:: Data records
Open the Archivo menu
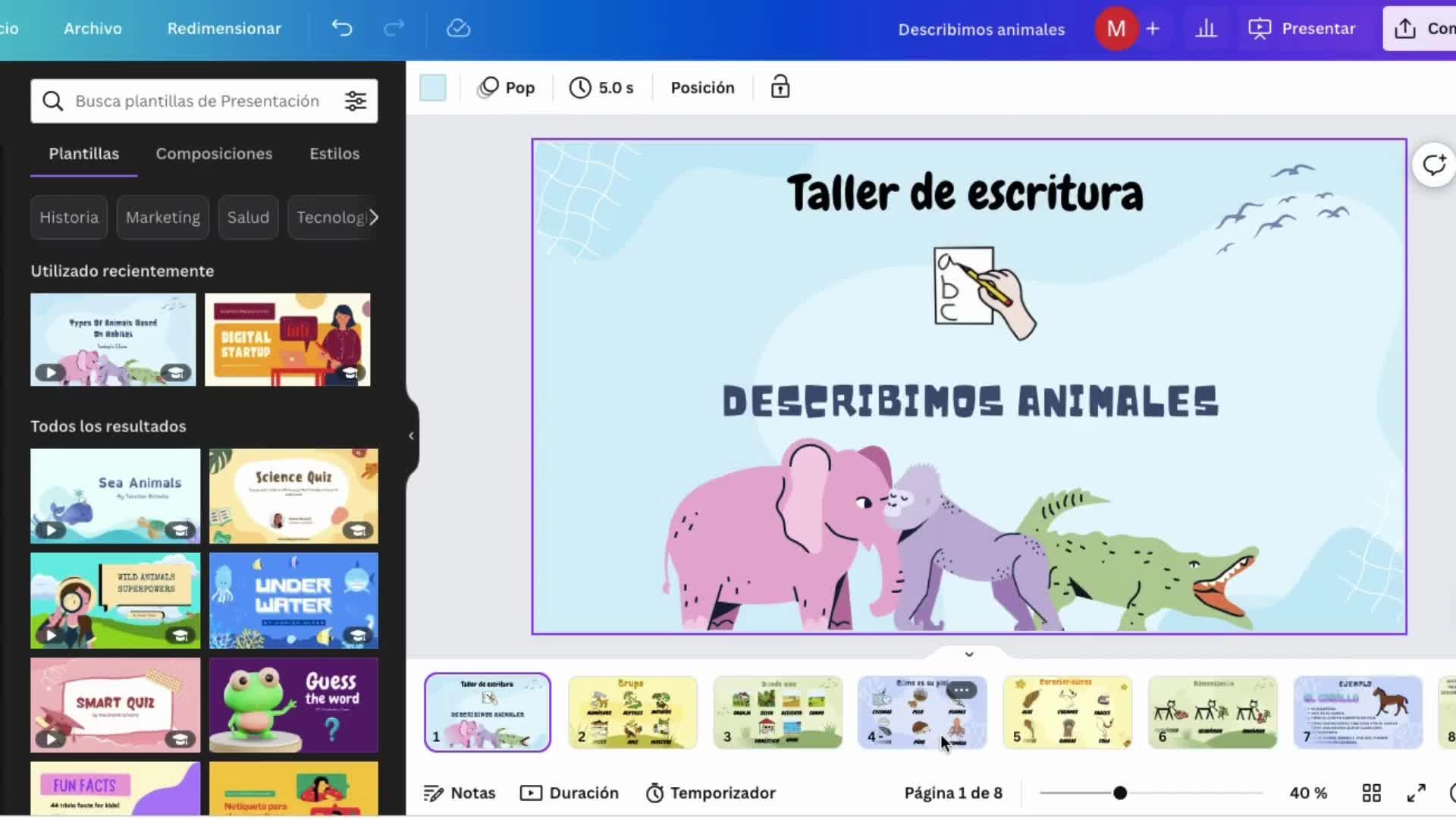The image size is (1456, 819). [x=93, y=29]
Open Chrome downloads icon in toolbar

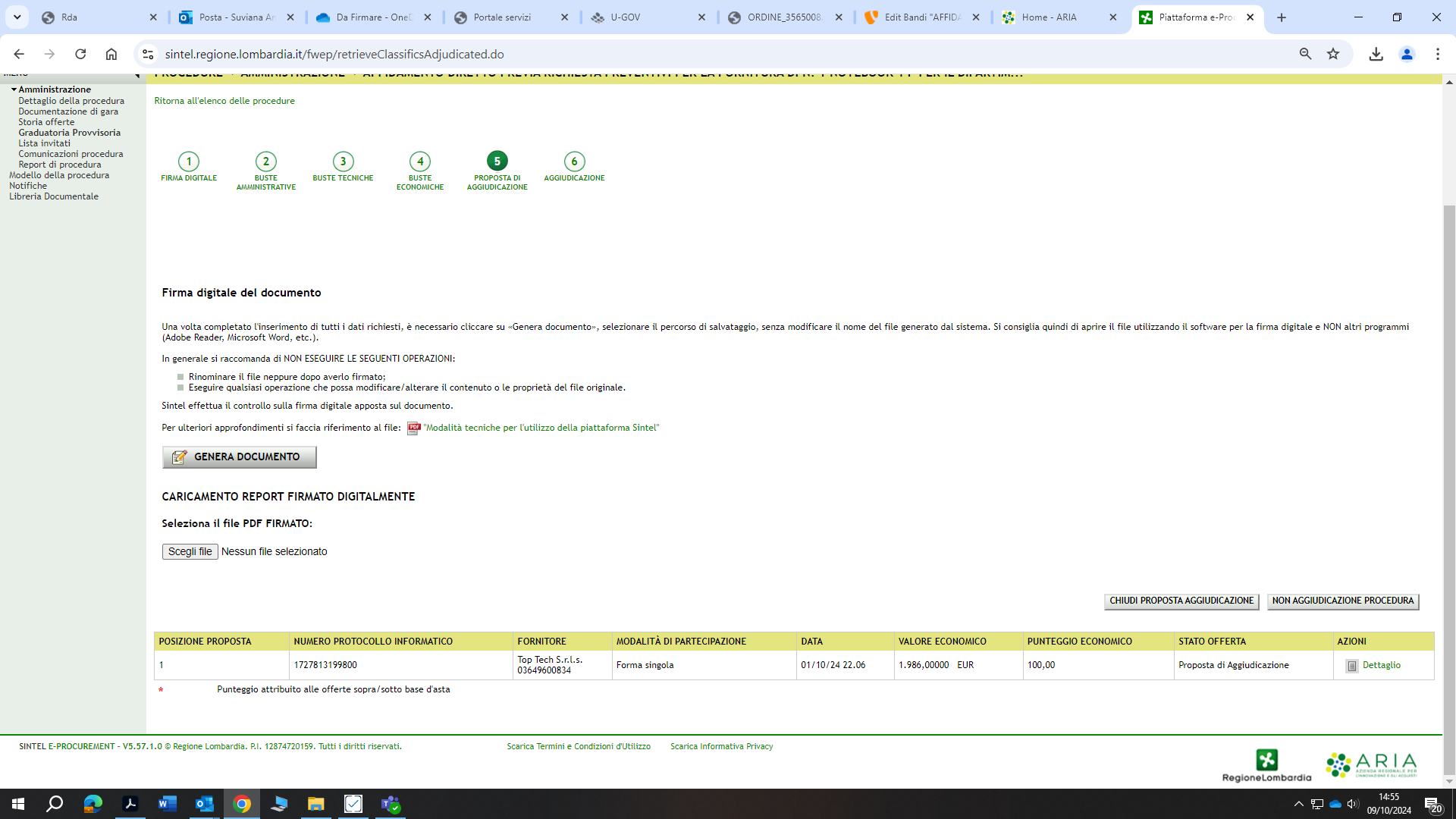coord(1376,54)
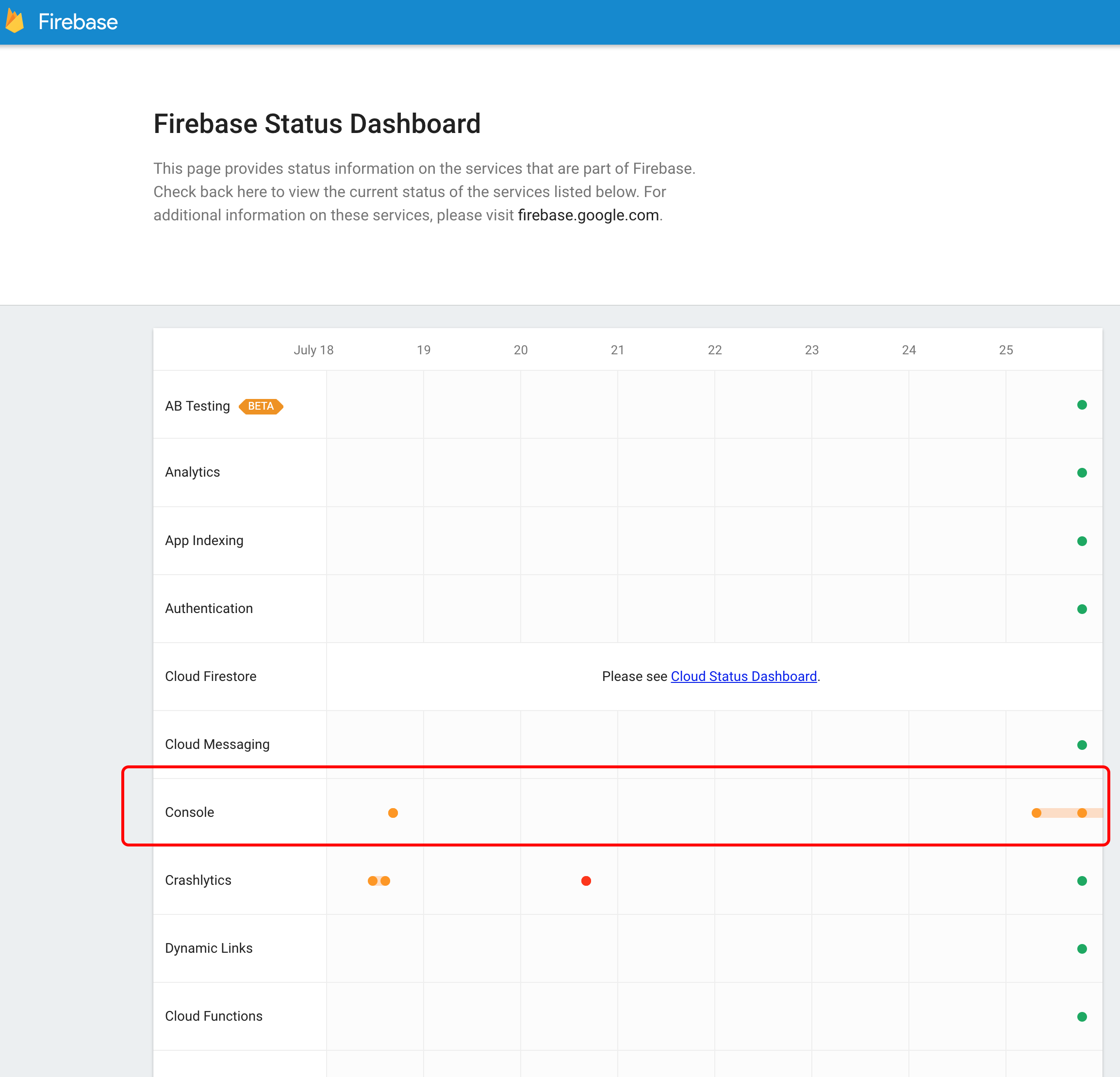Click AB Testing green status dot
1120x1077 pixels.
(x=1081, y=405)
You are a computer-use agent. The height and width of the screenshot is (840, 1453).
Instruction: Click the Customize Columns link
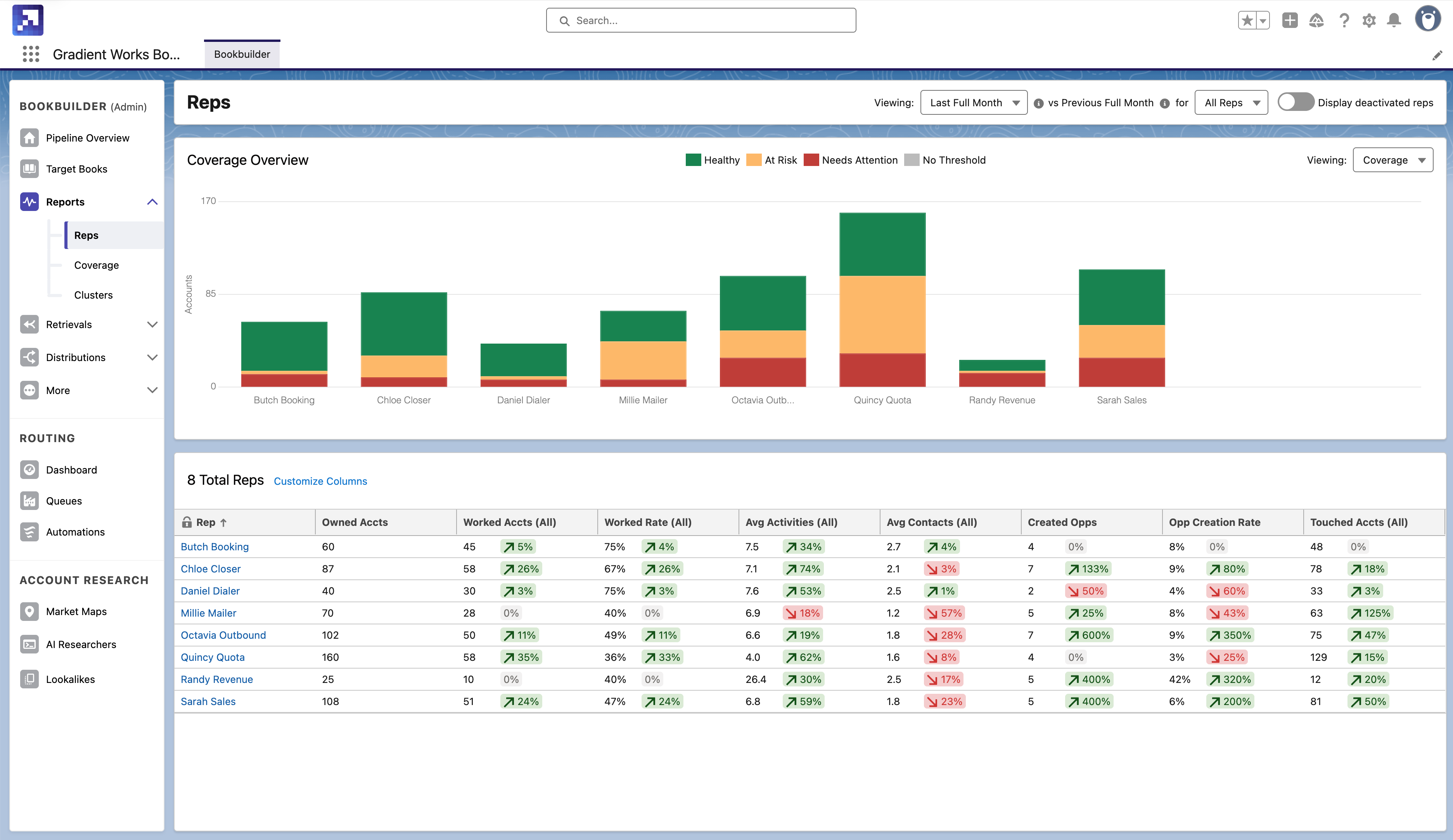pyautogui.click(x=320, y=481)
::::
» **Activity**
Output the records verbatim without pictures.

» **Response for this exercise**
Open the Archivo menu
The image size is (1456, 819). [x=93, y=29]
Open Chrome downloads icon in toolbar

coord(1376,54)
Click AB Testing green status dot
1120x1077 pixels.
(x=1081, y=405)
You are a computer-use agent. The height and width of the screenshot is (840, 1453).
Instruction: Click the Customize Columns link
pyautogui.click(x=320, y=481)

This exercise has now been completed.